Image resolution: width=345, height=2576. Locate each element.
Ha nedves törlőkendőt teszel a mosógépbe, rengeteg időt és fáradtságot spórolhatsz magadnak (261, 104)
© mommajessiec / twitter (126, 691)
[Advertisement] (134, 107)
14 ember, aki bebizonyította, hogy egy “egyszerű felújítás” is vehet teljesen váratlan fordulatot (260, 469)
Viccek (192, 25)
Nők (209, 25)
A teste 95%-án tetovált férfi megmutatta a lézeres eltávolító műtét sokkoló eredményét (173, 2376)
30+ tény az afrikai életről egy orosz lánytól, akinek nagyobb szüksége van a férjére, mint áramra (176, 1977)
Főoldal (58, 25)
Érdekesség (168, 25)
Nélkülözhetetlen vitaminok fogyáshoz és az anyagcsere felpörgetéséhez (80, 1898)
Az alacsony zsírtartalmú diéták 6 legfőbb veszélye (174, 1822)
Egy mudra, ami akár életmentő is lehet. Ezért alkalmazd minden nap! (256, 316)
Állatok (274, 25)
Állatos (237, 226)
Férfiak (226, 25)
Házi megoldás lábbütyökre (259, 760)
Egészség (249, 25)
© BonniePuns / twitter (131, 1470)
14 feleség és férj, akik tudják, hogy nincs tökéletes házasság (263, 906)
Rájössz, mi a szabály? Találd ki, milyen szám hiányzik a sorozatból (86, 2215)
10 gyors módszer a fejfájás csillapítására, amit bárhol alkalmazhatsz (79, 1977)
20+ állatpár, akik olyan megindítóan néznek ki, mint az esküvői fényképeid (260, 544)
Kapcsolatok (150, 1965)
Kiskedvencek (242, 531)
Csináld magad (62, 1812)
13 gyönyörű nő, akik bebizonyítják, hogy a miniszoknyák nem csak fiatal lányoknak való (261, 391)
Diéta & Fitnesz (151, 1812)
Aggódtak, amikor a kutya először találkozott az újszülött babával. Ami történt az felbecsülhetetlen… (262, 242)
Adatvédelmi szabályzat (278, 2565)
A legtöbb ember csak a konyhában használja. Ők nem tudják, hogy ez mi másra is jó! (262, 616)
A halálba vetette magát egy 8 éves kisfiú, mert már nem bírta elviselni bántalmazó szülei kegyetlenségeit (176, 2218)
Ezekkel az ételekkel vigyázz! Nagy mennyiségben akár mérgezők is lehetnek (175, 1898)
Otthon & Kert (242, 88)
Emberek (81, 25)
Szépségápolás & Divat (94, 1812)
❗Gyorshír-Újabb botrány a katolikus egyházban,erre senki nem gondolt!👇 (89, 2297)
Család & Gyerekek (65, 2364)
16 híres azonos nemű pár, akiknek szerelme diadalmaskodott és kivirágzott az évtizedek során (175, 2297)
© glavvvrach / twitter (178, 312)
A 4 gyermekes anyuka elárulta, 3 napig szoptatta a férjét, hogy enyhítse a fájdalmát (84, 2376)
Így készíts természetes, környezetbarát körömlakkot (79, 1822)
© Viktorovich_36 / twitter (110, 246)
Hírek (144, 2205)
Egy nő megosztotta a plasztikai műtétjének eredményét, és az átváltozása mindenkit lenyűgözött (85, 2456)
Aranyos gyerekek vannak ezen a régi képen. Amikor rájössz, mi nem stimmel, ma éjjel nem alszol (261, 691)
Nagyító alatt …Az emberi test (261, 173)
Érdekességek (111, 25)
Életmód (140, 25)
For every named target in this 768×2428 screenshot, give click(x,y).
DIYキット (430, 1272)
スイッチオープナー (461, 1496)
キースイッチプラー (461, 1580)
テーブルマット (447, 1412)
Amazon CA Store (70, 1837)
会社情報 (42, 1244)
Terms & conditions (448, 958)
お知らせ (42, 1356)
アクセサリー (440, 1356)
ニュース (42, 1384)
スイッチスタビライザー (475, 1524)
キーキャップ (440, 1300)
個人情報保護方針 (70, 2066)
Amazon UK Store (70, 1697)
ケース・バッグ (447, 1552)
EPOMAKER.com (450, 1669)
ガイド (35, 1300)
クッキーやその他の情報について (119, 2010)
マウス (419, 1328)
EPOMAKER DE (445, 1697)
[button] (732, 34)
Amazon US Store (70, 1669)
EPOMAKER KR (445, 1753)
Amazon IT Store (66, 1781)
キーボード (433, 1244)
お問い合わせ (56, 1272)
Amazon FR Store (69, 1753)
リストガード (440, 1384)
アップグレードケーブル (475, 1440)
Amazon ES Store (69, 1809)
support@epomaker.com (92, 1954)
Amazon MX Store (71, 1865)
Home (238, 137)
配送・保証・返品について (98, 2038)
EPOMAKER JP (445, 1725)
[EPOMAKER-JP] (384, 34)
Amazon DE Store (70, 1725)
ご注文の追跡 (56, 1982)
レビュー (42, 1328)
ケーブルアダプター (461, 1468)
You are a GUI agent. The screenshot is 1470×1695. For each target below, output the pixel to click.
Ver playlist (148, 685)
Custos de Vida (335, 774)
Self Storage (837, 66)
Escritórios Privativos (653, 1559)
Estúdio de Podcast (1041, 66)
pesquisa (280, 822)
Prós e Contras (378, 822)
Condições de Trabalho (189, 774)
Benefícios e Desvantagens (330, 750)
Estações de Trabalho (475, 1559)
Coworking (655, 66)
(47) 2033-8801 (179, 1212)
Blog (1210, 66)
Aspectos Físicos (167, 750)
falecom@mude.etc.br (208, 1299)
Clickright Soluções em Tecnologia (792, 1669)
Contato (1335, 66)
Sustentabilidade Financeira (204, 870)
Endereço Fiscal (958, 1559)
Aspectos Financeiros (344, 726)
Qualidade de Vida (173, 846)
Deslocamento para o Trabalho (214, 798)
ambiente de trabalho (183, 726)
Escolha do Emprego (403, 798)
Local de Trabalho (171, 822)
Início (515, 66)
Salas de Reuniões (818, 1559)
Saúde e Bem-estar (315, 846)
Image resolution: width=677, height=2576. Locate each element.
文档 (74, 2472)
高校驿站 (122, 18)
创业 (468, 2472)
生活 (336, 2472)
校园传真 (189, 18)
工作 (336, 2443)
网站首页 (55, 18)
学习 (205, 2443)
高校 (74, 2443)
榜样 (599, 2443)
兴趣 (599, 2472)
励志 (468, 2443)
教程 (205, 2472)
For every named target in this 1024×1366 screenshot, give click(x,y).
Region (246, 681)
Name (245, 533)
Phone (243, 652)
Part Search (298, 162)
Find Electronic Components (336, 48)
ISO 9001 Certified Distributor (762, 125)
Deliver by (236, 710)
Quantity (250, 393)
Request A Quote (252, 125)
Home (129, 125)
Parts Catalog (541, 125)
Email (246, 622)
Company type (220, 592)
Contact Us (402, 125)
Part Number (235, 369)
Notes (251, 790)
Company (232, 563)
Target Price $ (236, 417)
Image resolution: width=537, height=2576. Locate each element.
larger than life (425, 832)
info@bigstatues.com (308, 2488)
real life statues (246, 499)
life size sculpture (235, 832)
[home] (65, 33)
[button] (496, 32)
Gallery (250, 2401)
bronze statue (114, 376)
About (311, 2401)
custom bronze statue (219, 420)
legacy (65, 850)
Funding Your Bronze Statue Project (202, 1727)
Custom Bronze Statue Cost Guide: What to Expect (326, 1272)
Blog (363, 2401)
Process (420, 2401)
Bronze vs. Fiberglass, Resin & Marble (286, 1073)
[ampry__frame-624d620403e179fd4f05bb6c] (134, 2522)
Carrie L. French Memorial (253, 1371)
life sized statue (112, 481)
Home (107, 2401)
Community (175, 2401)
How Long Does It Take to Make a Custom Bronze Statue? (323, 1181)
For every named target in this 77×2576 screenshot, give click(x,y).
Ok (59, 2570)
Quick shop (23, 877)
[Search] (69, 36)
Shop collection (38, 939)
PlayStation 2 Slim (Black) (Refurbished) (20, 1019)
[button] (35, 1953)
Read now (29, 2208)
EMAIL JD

--------

* **ACTION ITEM**: Scan the material above. Copy each line that holds the word "Amazon".

* **ANSWER BELOW**:
Amazon CA Store (70, 1837)
Amazon UK Store (70, 1697)
Amazon US Store (70, 1669)
Amazon IT Store (66, 1781)
Amazon FR Store (69, 1753)
Amazon ES Store (69, 1809)
Amazon MX Store (71, 1865)
Amazon DE Store (70, 1725)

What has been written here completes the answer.